### SELECTED EXCERPT
--- --- ---
Ernest Thompson Seton 1860 - 1946

Writer, Self-trained Biologist, Scientific Illustrator and Naturalist

Plaque located at: 6 Aberdeen Avenue, Toronto, ON, Canada

Ernest Thompson Seton is one of the most important 19th-Century Toronto novelists.

As a boy, Seton spent a lot of time in the Don River Valley, near his Cabbagetown home. There, he learned to connect with nature and to draw plants and animals.

Seton began his career as a scientific illustrator and was a self-trained biologist.

From the 1890s until his death he wrote about 60 books, and nearly 400 magazine articles and short stories. His book Wild Animals I Have Known, first published in 1898, has never been out of print. His dramatic wilderness stories brought him praise from such notable contemporaries as Andrew Carnegie, Rudyard Kipling, Theodore Roosevelt, Leo Tolstoy and Mark Twain.

It is said that he had an almost mystical reverence for wolves and ‘Indians’ (the word used at the time). He thought that wolves were the most clever and noble of creatures and eventually called himself ‘Black Wolf.’ Indians to him were the finest people because of their understanding of, and respect for, nature.

As one of the founders of the Boy Scouts and the Girl Guides of America, he inspired children to imitate the Indians’ ways.

The message that Ernest Thompson Seton delivered for 60 years was that nature is a great gift and should be valued and protected. One of the more thought-provoking phenomena of the 20th century is the remarkable extent to which we have become a nation of nature lovers.

In his time, Ernest Thompson Seton did more than his share to help this cause along.

The E.T. Seton Park near the Ontario Science Centre is named in his honour. A plaque was also installed in Lindsay where his family settle after emigrating from England.
--- --- ---
### WORK REQUEST 1
Name all the notable contemporaries who, according to the plaque text about Ernest Thompson Seton, praised his wilderness stories.
### WORK REQUEST 2
In the plaque text about Ernest Thompson Seton, which of his books was first published in 1898 and has never been out of print?
### WORK REQUEST 3
Copy the passage of the plaque text about Ernest Thompson Seton from "Writer, Self-trained Biologist, Scientific" to "plants and animals.".
Base every answer solely on the plaque text about Ernest Thompson Seton.

### Collected data entries
--- --- ---
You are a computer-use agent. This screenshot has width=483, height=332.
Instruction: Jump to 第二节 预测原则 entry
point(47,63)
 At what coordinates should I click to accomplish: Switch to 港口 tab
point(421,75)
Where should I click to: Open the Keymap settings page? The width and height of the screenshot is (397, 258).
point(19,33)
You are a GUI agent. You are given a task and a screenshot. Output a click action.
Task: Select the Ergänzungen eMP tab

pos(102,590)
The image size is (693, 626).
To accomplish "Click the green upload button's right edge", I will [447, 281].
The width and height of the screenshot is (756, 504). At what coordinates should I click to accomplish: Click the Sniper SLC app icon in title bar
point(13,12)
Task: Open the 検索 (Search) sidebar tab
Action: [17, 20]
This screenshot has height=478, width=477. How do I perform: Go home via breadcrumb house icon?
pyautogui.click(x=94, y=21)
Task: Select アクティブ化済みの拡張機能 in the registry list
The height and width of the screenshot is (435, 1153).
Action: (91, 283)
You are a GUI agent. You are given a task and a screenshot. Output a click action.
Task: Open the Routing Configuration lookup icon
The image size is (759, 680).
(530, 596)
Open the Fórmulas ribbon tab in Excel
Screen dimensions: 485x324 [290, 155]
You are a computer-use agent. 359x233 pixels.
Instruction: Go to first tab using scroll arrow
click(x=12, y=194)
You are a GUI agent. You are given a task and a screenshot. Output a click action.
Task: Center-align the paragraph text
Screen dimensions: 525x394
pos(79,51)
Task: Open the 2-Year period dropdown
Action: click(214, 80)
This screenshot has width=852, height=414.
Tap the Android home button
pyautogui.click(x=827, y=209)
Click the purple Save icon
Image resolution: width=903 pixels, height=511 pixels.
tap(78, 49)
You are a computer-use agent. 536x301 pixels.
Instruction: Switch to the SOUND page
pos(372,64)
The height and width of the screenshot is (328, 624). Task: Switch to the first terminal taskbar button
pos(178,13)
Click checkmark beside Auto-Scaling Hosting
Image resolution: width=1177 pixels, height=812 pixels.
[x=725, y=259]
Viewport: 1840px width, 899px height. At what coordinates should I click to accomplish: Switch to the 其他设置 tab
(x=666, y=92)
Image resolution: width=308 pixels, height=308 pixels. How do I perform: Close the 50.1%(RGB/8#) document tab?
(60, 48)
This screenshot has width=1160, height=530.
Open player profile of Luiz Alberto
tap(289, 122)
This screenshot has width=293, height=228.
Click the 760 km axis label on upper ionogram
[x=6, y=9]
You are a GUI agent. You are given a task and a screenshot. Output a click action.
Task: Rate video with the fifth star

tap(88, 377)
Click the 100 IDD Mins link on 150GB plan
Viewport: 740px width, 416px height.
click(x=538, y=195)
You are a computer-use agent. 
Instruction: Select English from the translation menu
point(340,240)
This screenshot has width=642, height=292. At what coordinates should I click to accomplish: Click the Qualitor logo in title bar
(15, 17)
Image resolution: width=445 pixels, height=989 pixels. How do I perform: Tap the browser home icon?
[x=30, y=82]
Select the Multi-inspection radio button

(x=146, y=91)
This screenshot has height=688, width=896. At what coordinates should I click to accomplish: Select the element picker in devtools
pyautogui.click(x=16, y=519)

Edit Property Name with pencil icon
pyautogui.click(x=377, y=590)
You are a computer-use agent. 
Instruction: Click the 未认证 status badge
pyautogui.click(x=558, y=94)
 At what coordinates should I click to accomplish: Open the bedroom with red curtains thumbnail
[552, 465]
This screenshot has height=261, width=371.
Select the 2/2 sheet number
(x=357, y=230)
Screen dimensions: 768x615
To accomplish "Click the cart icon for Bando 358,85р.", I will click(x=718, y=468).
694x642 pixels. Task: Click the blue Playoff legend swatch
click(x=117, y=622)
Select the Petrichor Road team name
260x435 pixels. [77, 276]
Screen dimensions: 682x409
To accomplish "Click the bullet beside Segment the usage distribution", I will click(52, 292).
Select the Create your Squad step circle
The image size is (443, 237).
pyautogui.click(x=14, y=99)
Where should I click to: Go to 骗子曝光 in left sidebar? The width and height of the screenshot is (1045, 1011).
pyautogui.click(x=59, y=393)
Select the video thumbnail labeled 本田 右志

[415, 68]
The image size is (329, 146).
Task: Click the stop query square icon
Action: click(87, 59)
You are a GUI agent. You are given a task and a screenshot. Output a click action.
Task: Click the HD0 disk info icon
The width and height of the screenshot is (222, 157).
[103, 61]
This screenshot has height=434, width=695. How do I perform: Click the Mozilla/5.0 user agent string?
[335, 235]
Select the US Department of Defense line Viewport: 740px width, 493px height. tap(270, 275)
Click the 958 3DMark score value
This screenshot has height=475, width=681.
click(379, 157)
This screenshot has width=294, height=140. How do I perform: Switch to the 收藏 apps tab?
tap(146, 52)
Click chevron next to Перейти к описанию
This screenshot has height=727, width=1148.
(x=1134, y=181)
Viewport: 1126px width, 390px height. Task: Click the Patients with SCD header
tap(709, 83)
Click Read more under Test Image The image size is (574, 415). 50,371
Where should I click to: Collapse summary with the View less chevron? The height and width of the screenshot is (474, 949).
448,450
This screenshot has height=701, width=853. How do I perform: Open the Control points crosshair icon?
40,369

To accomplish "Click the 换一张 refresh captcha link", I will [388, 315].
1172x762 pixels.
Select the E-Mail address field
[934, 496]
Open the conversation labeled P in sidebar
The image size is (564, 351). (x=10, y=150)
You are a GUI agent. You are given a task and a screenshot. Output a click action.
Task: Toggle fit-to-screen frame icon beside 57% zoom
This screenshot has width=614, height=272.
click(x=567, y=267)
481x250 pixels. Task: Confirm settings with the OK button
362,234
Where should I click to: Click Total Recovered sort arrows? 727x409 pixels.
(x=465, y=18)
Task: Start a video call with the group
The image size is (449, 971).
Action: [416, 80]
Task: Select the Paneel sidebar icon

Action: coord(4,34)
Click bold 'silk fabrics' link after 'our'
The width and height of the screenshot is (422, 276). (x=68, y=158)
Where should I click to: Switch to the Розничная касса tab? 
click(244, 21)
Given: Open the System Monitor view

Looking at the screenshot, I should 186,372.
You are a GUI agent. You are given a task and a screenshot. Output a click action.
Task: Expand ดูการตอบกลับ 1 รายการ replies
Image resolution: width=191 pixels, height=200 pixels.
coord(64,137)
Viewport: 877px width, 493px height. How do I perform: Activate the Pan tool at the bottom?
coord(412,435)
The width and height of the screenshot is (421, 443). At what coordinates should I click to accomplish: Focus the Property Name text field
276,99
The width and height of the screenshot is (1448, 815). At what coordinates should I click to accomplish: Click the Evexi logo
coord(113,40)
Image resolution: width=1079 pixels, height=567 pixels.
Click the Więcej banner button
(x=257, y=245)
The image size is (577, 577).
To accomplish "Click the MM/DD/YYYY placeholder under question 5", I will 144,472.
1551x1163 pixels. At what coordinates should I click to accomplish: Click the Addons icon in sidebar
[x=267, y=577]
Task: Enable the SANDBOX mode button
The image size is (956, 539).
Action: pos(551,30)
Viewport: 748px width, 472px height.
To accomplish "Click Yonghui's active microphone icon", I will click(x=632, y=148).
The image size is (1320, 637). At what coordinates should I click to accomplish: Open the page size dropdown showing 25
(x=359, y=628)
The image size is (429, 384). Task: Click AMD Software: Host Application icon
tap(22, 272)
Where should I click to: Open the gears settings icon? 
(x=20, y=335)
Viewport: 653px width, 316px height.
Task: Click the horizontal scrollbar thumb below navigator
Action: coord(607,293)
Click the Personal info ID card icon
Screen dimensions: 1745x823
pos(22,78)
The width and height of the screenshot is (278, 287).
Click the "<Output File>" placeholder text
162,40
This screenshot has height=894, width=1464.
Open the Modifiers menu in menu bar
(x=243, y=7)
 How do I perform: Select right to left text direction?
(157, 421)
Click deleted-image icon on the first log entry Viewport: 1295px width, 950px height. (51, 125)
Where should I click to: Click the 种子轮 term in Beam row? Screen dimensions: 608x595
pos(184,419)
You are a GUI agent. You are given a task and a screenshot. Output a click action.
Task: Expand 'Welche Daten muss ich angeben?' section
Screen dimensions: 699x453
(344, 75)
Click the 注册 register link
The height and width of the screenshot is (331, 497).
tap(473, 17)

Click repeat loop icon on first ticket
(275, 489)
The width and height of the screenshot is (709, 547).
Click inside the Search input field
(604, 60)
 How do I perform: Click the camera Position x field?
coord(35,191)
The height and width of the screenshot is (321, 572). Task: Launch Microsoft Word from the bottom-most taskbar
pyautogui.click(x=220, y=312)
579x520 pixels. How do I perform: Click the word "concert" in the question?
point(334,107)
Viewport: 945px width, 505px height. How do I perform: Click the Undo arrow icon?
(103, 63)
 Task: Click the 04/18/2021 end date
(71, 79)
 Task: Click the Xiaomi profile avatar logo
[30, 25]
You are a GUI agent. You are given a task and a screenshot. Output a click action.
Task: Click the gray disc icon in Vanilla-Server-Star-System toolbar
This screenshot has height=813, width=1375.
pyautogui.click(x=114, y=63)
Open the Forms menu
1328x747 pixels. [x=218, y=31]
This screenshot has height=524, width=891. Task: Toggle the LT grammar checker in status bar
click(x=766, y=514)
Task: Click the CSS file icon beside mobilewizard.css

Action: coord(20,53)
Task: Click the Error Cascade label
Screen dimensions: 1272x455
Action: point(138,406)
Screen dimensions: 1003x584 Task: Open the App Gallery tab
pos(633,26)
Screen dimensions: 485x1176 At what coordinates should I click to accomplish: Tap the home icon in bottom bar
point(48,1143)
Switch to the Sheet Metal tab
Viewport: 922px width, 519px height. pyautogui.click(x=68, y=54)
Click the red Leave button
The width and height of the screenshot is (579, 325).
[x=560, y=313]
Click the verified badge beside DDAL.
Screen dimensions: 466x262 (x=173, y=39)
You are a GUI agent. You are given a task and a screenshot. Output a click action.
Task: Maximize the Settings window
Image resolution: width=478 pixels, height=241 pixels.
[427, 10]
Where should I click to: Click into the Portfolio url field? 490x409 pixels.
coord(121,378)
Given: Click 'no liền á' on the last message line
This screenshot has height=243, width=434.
--- --- ---
### ANSWER AREA 1
Andrew Carnegie, Rudyard Kipling, Theodore Roosevelt, Leo Tolstoy, and Mark Twain

### ANSWER AREA 2
Wild Animals I Have Known

### ANSWER AREA 3
Writer, Self-trained Biologist, Scientific Illustrator and Naturalist

Plaque located at: 6 Aberdeen Avenue, Toronto, ON, Canada

Ernest Thompson Seton is one of the most important 19th-Century Toronto novelists.

As a boy, Seton spent a lot of time in the Don River Valley, near his Cabbagetown home. There, he learned to connect with nature and to draw plants and animals.